# [ASSIGNMENT]
How many lines of the entries hold the string "badge"? Reply with the number alone.

+ + +

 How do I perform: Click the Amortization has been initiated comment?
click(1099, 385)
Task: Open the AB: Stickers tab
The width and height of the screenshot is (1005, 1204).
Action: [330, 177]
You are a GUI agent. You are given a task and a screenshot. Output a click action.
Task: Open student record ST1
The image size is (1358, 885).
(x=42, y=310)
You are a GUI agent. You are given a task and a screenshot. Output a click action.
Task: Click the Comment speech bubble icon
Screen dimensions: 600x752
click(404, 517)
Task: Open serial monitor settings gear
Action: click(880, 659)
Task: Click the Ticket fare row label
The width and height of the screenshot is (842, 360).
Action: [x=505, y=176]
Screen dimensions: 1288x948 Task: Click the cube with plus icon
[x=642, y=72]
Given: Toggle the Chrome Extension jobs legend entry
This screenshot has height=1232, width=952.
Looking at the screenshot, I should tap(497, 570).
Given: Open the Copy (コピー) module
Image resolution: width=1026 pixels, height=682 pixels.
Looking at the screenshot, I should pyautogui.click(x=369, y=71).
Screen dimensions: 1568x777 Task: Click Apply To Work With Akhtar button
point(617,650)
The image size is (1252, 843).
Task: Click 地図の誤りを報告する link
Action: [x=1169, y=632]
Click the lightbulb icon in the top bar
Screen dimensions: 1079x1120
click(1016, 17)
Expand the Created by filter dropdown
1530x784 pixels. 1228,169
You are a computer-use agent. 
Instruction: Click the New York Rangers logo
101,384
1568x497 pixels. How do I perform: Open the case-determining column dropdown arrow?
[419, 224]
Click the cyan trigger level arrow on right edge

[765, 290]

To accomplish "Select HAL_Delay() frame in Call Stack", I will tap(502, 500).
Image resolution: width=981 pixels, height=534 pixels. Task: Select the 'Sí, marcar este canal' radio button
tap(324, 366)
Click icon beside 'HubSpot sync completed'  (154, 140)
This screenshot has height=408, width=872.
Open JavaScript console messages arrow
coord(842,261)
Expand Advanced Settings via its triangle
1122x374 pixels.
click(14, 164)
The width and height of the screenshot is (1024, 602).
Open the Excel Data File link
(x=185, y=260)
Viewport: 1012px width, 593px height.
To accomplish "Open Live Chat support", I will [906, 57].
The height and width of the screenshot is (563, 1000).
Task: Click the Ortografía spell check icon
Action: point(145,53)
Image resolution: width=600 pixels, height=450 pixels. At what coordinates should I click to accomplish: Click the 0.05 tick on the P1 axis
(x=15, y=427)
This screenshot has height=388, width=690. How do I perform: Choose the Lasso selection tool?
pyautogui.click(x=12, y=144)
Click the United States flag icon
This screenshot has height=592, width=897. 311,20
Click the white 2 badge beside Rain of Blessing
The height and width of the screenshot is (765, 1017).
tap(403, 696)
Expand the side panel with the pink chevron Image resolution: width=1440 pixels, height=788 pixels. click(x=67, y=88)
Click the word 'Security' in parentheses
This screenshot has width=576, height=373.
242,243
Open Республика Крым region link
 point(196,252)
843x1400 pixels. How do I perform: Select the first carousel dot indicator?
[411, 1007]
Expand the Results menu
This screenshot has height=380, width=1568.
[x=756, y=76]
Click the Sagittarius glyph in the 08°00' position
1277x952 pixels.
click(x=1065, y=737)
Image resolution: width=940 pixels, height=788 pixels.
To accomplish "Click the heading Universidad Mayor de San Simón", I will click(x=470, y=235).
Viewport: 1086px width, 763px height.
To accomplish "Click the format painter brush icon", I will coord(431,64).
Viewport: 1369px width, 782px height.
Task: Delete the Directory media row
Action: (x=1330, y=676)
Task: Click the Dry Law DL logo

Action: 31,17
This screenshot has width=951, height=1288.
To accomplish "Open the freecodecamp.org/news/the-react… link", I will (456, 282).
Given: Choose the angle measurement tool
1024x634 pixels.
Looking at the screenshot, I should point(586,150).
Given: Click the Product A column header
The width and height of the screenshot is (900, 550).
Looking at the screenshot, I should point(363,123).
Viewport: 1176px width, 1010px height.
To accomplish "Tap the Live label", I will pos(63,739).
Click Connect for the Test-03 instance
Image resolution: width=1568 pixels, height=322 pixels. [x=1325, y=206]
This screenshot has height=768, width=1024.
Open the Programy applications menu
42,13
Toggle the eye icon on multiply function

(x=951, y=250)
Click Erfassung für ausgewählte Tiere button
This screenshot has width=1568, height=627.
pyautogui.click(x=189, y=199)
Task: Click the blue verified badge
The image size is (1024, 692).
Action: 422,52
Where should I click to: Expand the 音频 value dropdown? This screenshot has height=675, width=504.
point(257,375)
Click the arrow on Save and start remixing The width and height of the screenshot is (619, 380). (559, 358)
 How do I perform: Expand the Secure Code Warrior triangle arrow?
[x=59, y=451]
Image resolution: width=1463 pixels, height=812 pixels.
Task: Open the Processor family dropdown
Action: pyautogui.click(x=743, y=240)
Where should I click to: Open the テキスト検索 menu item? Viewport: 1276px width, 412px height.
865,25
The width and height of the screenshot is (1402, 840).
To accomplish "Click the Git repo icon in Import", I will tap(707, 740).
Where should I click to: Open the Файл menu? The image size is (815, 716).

+ + +

# [RESPONSE AREA]
2